VulnerabilitiesDecember 30, 20254 min read

CISA Adds MongoBleed to KEV as Exploitation Spreads to 87,000 Instances

Federal agencies have until January 19 to patch CVE-2025-14847. Security researchers release open-source detection tool as attackers harvest credentials from exposed servers.

Marcus Chen

CISA added MongoDB's memory disclosure vulnerability to its Known Exploited Vulnerabilities catalog on December 29, confirming what researchers had warned: CVE-2025-14847 is under active attack. Security firm Wiz reports that 42% of cloud environments contain at least one vulnerable MongoDB instance, with over 87,000 potentially exposed servers identified worldwide.

The vulnerability, now dubbed "MongoBleed" by researchers, allows unauthenticated attackers to read sensitive data directly from MongoDB server memory. That data often includes credentials, API keys, and cached query results—exactly what attackers need to escalate access.

How MongoBleed Works

The flaw exists in MongoDB's network message handling before authentication occurs. When the server receives compressed network messages, a bug in the zlib decompression logic mishandles length parameters. Sending malformed packets triggers the server to return uninitialized heap memory along with the expected response.

The attack requires no credentials. An attacker simply needs network access to the MongoDB port (default 27017) and the ability to send crafted packets. Low complexity, high impact.

Memory disclosure from database servers is particularly dangerous because that memory contains whatever the server was recently processing: connection strings to other systems, user passwords from authentication attempts, and fragments of query results. A patient attacker can harvest this data over time, building a picture of the environment without ever authenticating.

Federal Agencies Face January 19 Deadline

By adding CVE-2025-14847 to the KEV catalog, CISA has set a mandatory remediation deadline for Federal Civilian Executive Branch agencies. They must apply patches by January 19, 2026.

The KEV catalog serves as an authoritative list of vulnerabilities being exploited in the wild. While the compliance mandate only applies to federal agencies, CISA recommends all organizations treat KEV entries as high-priority patching targets.

MongoDB released patches in versions 8.2.3, 8.0.17, 7.0.28, 6.0.27, 5.0.32, and 4.4.30. Organizations running MongoDB Atlas received patches automatically.

Detection Tool Released

Security researchers have released MongoBleed Detector, an open-source tool for identifying potential exploitation attempts. The command-line utility analyzes MongoDB JSON logs to detect patterns consistent with the attack.

The tool operates offline, requiring no network access—important for environments where adding new network-connected security tools requires approval cycles. Security teams can run it against historical logs to determine if they were targeted before patching.

Detection focuses on:

  • Malformed compression packets in connection logs
  • Unusual memory allocation patterns
  • Failed authentication sequences with suspicious timing

The detector provides a starting point, not a definitive answer. Sophisticated attackers may modify their approach to evade detection, but the tool catches known exploitation patterns.

Why 87,000 Instances?

MongoDB's popularity makes it an attractive target.
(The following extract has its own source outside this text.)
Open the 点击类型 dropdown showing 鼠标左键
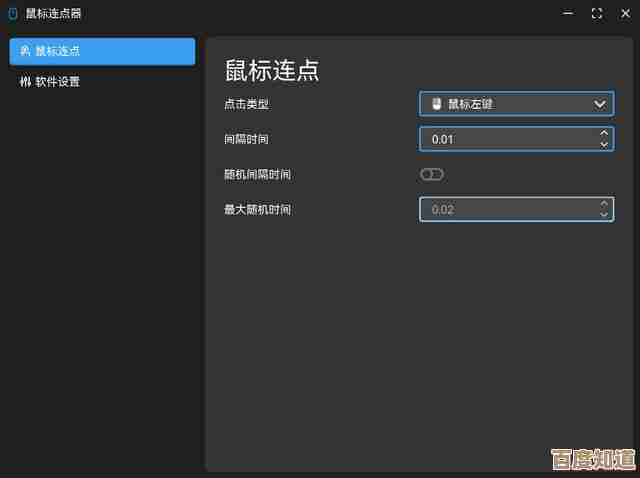Image resolution: width=640 pixels, height=478 pixels. [x=510, y=104]
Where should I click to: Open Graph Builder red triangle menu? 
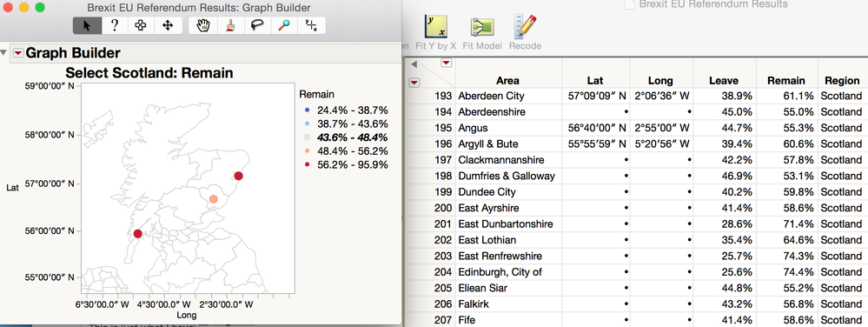pos(18,53)
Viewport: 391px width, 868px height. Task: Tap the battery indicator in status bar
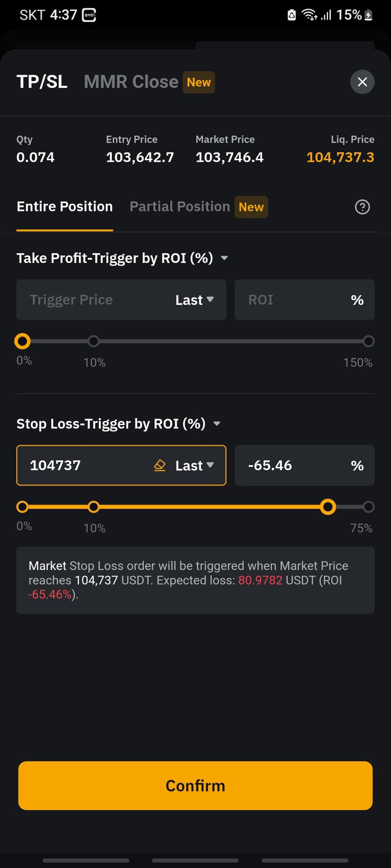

The database powers applications across every industry, from startups to Fortune 500 companies. Many deployments—especially development and testing environments—get configured quickly and forgotten.

Cloud environments compound the exposure. Developers spin up database instances for temporary projects, and those instances sometimes remain accessible long after the project ends. Default configurations may expose the MongoDB port to broader network ranges than intended.
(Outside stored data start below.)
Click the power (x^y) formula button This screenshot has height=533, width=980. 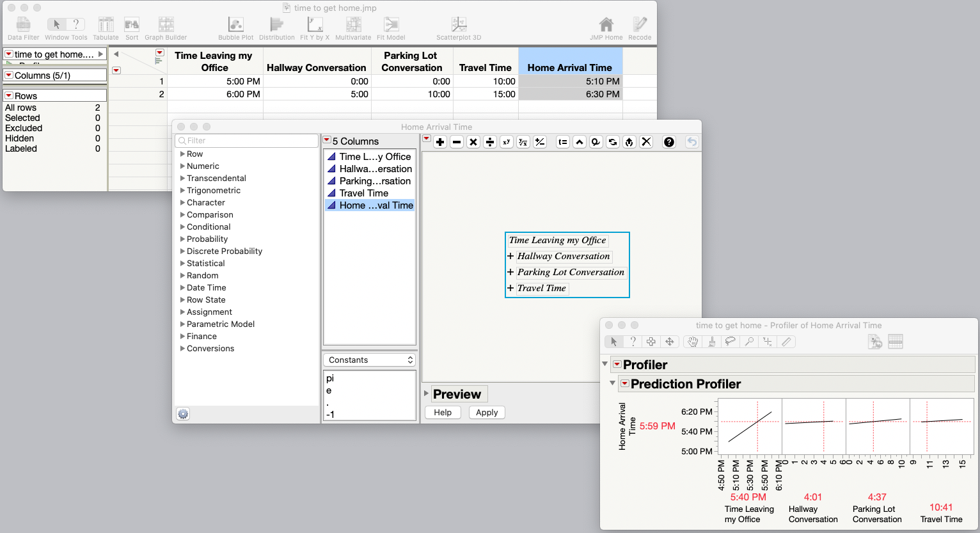point(507,142)
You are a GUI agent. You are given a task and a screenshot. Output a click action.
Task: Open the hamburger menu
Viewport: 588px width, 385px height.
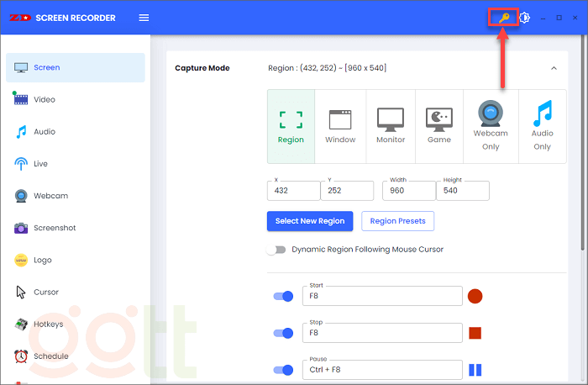coord(144,18)
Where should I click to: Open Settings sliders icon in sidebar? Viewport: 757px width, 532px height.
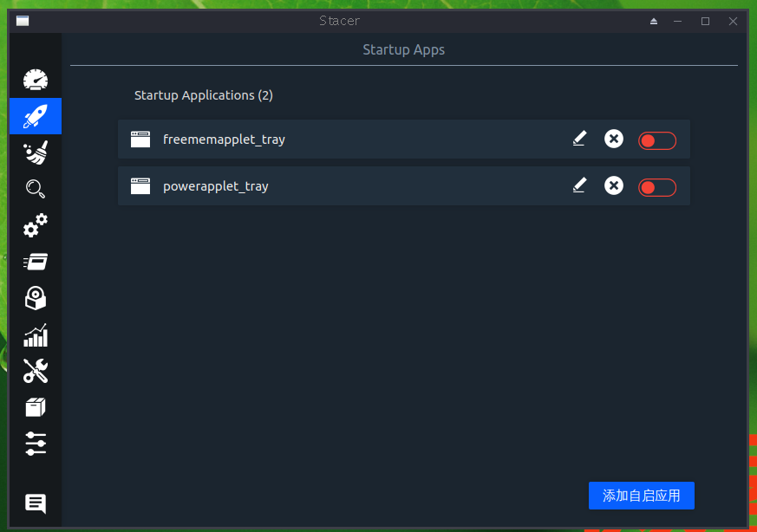tap(36, 444)
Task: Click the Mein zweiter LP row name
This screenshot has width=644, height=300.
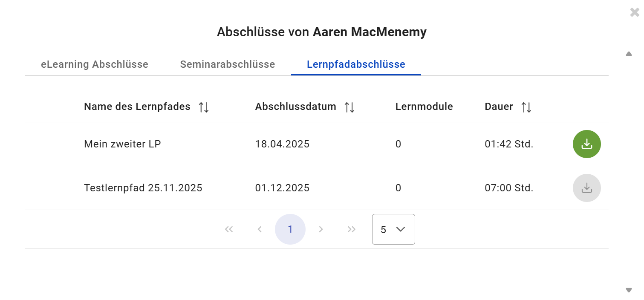Action: tap(122, 144)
Wiz's 42% figure—the percentage of cloud environments with at least one vulnerable instance—reflects this reality. Organizations don't always know what they're running, let alone the patch status of every database instance.

What You Should Do Now

  1. Inventory MongoDB deployments across your environment. Include development, staging, and shadow IT instances that may not appear in official asset lists.

  2. Apply patches immediately for any instance running affected versions. If patching requires downtime coordination, implement network-level access controls in the interim.
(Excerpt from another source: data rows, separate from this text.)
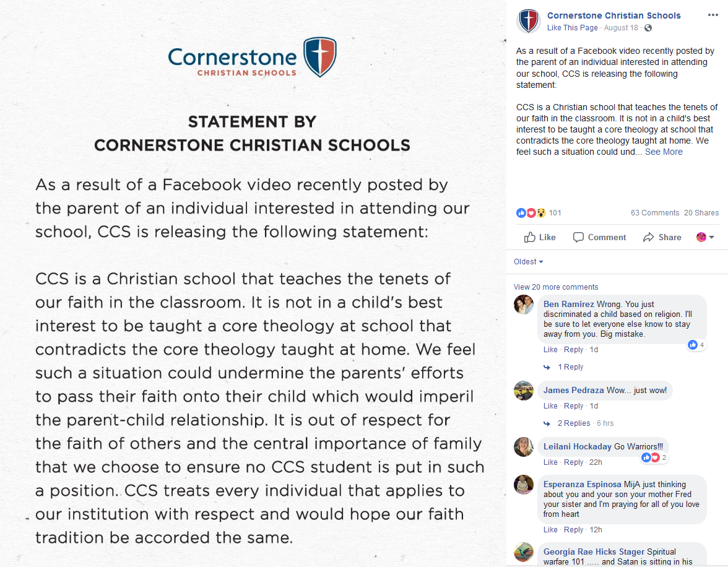Open the post options ellipsis menu
Viewport: 728px width, 567px height.
(x=713, y=15)
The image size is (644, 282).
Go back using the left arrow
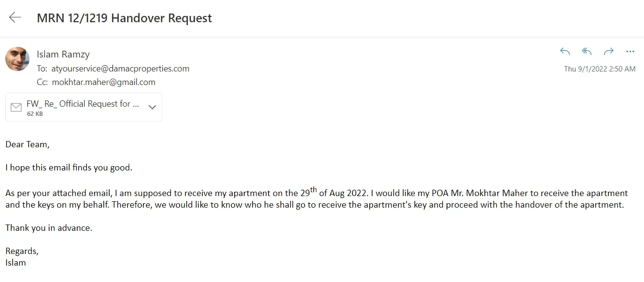tap(15, 18)
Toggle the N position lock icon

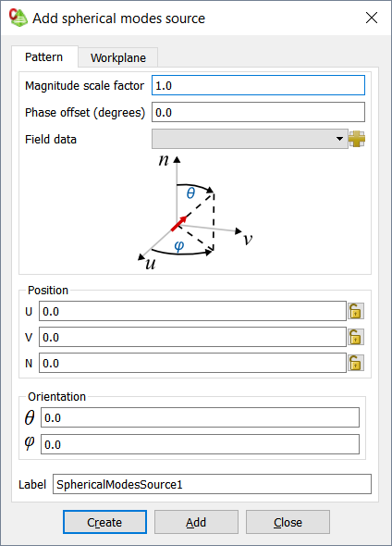point(355,363)
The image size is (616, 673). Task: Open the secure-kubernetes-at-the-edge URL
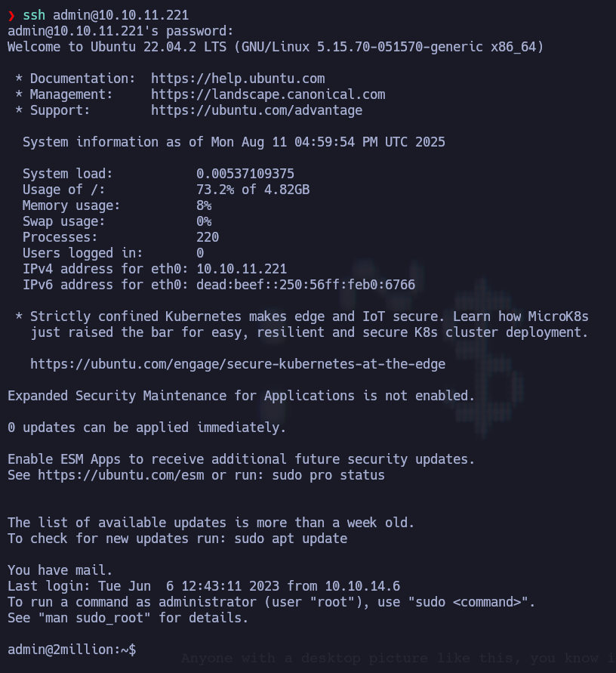tap(238, 364)
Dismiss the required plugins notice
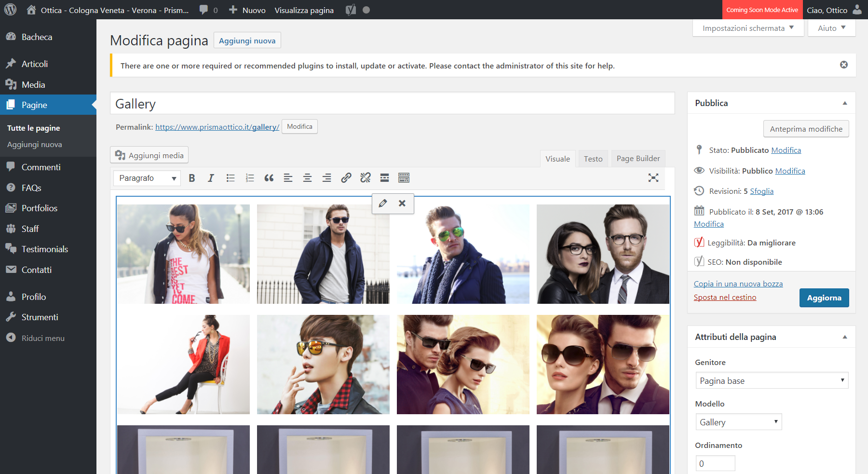Image resolution: width=868 pixels, height=474 pixels. (x=843, y=65)
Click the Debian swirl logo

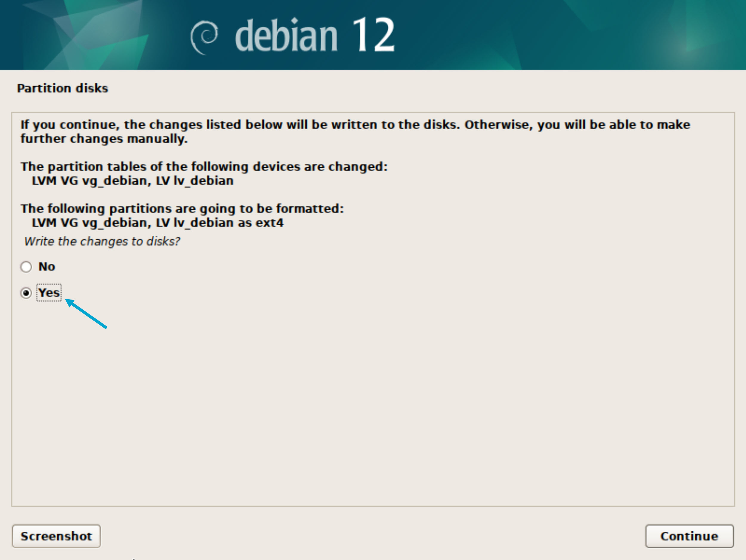[x=204, y=37]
  3. Restrict network access to MongoDB ports. Production databases rarely need exposure beyond application servers. Use security groups, firewalls, or network policies to limit connectivity.

  4. Check logs for exploitation attempts using the MongoBleed Detector or similar analysis. If you find evidence of exploitation, assume credential theft occurred and rotate secrets.

  5. Review what credentials existed in memory on potentially compromised servers. Connection strings to other databases, API keys for external services, and user passwords should all be rotated if exposure is possible.

The Bigger Picture

MongoBleed follows a pattern security teams know well: a vulnerability disclosure is followed by rapid weaponization. The proof-of-concept exploit dropped days after patches became available, giving attackers a targeting list of organizations that move slowly.

The pre-authentication nature of this vulnerability makes it especially valuable for initial access. Attackers can probe exposed MongoDB instances without leaving authentication logs, harvest credentials, and use those credentials for lateral movement—all before defenders notice anything unusual.

Organizations that patched promptly after MongoDB's initial advisory likely avoided the worst. Those still running vulnerable versions should assume they're being probed and prioritize remediation accordingly.